Dataset excerpts>
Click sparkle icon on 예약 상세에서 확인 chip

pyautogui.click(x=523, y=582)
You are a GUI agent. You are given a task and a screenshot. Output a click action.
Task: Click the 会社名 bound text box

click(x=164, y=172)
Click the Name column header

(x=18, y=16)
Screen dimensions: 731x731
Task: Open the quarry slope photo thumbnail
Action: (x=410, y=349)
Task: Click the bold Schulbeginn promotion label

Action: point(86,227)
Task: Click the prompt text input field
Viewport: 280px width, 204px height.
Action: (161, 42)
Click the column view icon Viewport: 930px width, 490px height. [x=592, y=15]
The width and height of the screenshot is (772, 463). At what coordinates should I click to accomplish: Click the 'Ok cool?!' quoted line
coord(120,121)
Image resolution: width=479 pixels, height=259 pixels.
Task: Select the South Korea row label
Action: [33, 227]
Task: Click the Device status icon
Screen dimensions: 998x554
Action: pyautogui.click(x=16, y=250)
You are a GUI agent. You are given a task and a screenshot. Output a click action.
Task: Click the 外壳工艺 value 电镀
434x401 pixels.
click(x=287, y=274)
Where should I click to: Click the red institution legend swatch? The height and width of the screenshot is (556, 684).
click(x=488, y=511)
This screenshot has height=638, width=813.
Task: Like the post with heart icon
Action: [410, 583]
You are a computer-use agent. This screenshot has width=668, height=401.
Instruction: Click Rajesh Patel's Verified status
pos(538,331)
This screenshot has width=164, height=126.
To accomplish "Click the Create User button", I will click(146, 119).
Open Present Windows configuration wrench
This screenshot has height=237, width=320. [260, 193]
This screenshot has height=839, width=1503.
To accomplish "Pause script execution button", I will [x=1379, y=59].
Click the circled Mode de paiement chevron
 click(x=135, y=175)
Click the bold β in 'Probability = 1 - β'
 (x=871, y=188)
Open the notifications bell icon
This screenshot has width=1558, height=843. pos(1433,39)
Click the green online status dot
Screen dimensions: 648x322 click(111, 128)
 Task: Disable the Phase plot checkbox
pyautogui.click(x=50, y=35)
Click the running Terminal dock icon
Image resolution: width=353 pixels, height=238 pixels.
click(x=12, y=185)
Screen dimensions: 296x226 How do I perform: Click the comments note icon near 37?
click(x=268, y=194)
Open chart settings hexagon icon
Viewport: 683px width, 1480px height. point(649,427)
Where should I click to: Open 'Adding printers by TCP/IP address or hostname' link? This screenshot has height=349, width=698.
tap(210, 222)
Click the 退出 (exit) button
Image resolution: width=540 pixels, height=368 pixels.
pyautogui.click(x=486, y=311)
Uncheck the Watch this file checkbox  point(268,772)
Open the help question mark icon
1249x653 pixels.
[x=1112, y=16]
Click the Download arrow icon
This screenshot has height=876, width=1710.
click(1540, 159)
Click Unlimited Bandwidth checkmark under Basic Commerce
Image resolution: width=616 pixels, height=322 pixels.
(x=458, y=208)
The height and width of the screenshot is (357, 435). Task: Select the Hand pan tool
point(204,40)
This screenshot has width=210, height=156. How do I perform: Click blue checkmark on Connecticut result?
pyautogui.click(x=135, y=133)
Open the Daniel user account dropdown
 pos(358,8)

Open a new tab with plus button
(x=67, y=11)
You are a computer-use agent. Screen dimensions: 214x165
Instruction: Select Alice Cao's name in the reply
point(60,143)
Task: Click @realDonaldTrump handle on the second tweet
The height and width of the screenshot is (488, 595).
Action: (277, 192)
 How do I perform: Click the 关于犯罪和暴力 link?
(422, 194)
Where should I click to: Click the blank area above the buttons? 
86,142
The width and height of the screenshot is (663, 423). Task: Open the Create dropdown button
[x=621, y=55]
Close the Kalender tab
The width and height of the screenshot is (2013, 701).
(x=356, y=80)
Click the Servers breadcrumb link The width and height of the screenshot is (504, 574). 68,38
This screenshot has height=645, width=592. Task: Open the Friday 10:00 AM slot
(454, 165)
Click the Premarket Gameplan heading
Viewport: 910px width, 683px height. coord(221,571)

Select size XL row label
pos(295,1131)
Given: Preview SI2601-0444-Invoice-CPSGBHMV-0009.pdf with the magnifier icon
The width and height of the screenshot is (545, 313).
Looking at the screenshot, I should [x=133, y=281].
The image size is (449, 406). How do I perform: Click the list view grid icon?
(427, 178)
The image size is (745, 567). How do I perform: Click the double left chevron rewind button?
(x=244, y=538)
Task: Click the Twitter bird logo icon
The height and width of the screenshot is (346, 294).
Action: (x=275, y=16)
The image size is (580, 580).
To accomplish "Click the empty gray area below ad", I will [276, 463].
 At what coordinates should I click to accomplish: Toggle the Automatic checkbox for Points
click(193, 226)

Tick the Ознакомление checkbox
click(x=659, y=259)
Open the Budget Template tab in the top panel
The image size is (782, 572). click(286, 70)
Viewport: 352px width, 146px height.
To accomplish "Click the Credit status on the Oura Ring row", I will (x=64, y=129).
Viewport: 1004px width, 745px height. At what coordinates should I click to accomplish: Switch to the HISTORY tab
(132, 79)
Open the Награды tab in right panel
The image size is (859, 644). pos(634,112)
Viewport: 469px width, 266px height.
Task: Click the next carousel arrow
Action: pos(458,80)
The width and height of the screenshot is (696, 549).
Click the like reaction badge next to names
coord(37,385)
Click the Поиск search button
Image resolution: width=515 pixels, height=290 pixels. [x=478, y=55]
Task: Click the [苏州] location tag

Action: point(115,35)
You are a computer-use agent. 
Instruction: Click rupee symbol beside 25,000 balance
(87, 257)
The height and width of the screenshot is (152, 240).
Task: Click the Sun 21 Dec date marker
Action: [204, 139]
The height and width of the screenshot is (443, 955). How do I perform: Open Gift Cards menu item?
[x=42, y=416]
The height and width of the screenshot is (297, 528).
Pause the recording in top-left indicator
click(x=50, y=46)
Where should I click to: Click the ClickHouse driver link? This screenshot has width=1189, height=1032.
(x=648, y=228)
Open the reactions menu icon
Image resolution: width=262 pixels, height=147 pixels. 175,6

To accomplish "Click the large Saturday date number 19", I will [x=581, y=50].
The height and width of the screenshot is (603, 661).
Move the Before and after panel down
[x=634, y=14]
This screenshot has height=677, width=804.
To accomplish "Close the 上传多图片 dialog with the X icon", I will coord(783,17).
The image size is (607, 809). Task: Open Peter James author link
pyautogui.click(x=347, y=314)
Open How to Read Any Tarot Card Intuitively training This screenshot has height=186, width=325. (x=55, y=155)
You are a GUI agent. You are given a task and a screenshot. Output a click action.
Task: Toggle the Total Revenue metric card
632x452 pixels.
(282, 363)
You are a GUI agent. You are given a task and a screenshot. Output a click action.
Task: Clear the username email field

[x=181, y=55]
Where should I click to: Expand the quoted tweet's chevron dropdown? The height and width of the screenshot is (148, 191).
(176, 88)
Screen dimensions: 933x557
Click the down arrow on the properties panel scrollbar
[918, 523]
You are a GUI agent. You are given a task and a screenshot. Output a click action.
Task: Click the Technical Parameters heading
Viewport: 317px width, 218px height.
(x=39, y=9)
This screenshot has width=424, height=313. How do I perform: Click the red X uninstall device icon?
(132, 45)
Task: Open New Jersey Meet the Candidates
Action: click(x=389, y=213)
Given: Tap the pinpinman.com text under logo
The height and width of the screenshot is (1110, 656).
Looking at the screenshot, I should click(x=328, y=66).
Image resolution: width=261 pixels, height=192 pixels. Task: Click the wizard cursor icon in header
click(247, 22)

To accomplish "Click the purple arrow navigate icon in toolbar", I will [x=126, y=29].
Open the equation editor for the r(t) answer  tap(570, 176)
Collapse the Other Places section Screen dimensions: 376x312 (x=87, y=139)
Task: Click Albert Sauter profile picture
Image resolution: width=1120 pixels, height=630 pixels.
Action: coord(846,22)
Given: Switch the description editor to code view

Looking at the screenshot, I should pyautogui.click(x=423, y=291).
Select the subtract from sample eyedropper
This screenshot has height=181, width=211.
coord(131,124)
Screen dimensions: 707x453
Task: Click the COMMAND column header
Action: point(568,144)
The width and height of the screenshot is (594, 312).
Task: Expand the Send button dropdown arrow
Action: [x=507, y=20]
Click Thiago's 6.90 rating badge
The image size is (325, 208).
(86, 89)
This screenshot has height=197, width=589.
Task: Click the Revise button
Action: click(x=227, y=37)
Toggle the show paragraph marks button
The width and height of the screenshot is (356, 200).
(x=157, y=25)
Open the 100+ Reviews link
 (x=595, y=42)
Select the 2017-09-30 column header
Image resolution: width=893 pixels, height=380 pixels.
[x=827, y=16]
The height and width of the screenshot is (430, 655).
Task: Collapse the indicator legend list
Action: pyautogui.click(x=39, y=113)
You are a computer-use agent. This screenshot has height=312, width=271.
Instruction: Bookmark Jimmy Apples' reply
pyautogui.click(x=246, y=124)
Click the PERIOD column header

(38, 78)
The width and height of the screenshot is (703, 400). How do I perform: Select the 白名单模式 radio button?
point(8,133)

Assignment> Out of the preceding entries, pull each line that contains the word "logo".

Written response>
Task: Click the Twitter bird logo icon
Given: Tap the pinpinman.com text under logo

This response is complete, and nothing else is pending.